Che consigli darebbe a chi ha un’amica o parente o collega che vive in un clima di terrore in famiglia? Come la si può aiutare?
«Ritengo che in primo luogo si debba fare una azione di convincimento sulla vittima affinché interrompa ogni rapporto con il suo persecutore.
Spesso ci troviamo di fronte a donne “succubi” che tendono a minimizzare, giustificare, quando addirittura non si creano loro stesse dei sensi di colpa, oppure che, per paura di traumatizzare ulteriormente i figli, sperano di ricomporre una situazione impossibile».
In altre parole molte donne finiscono in una sorta di trappola mentale?

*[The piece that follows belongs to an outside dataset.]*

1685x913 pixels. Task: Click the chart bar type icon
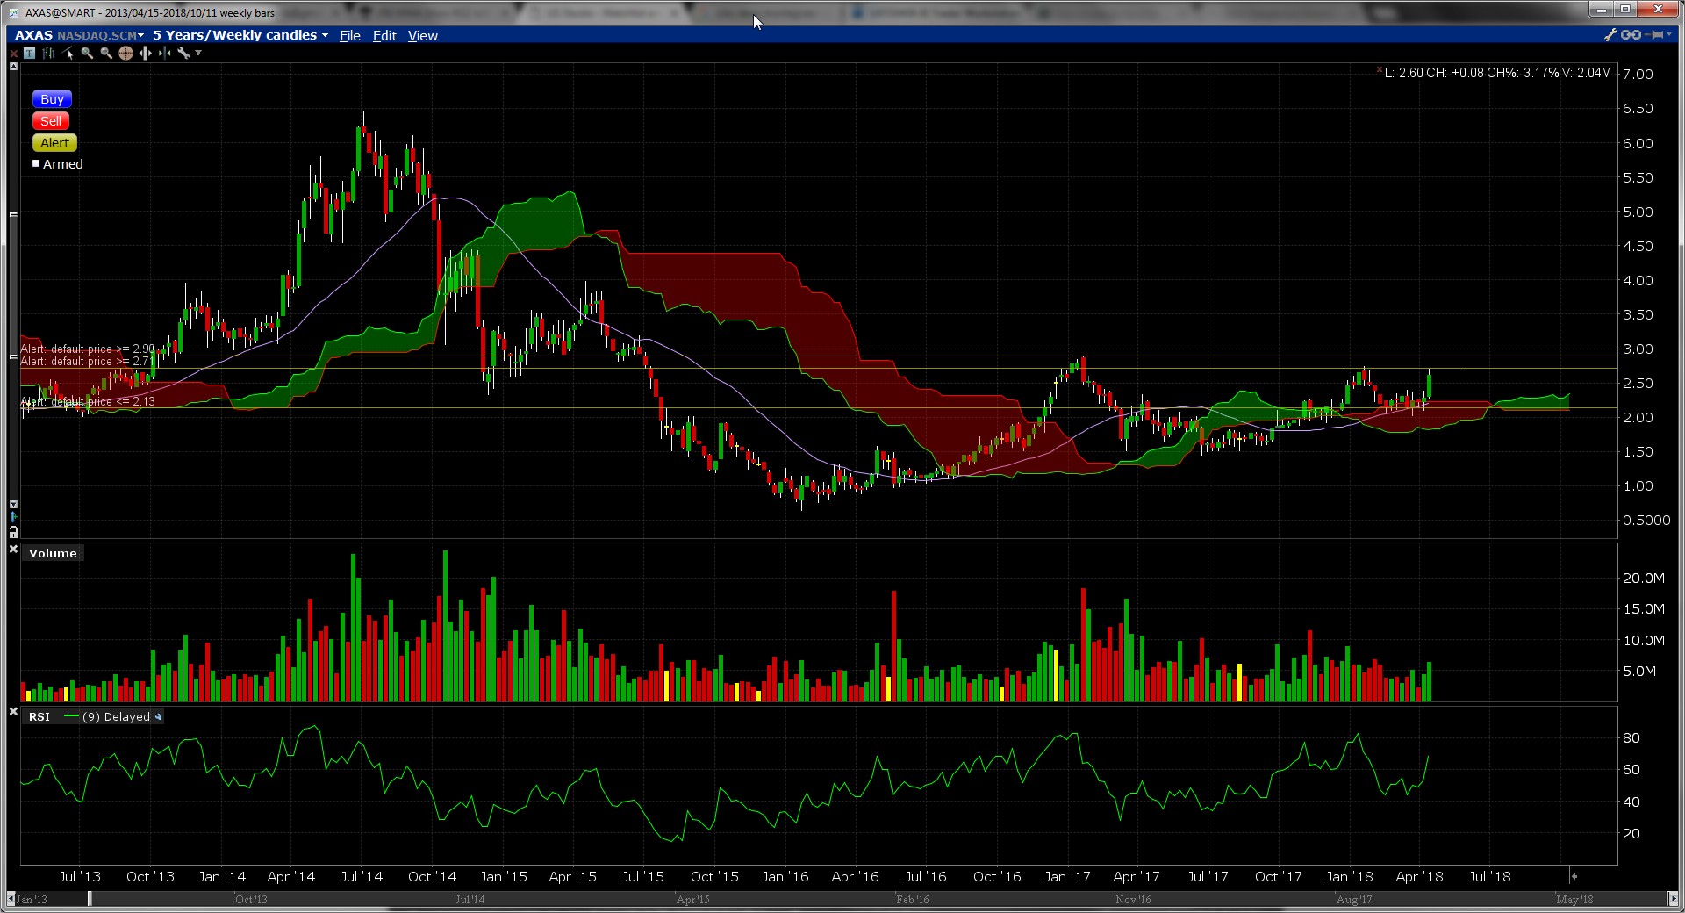point(48,54)
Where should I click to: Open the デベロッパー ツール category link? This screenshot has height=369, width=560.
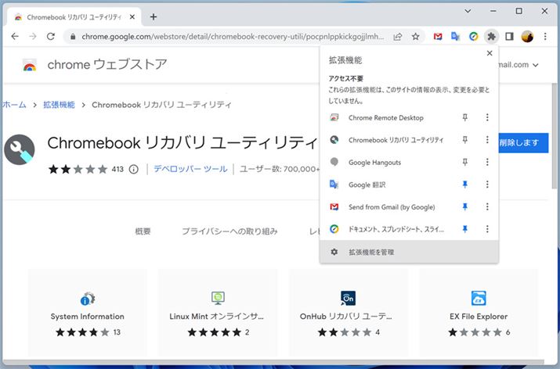190,169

«L’errore in questi casi sta nel pensare che le situazioni si possano cambiare, che un coniuge con grave disturbo di personalità e con tendenza ad assumere atteggiamenti aggressivi possa migliorare.
A fronte della rimozione della gravità del problema da parte della vittima, in particolare se sono anche coinvolti minori, chi è a lei vicino deve segnalare alle autorità competenti gli accadimenti.
Le segnalazioni vanno fatte in modo dettagliato, circostanziato, evitando giudizi, valutazioni ed opinioni personali. In altre parole chi segnala deve comportarsi come una macchina fotografica, che ritrae in modo asettico ma preciso la realtà che si presenta davanti, e non deve fare come il pittore che invece la interpreta secondo i propri sentimenti».